▶ INSTRUCTIONS FOR THE TASK
Could you please find each line in the records that contains the word "height" and copy it?

*** DATA SHOWN ***

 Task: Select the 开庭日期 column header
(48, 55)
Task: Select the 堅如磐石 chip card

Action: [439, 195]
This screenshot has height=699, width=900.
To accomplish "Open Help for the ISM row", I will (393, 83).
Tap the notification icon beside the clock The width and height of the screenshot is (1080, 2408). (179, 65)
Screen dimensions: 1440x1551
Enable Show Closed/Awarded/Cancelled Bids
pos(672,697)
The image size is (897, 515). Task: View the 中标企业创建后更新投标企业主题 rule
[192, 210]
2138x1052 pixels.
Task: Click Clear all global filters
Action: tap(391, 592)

*** End of DATA SHOWN ***

▶ TASK RESULT
This screenshot has height=699, width=900.
Tap the notification icon beside the clock The width and height of the screenshot is (1080, 2408). (179, 65)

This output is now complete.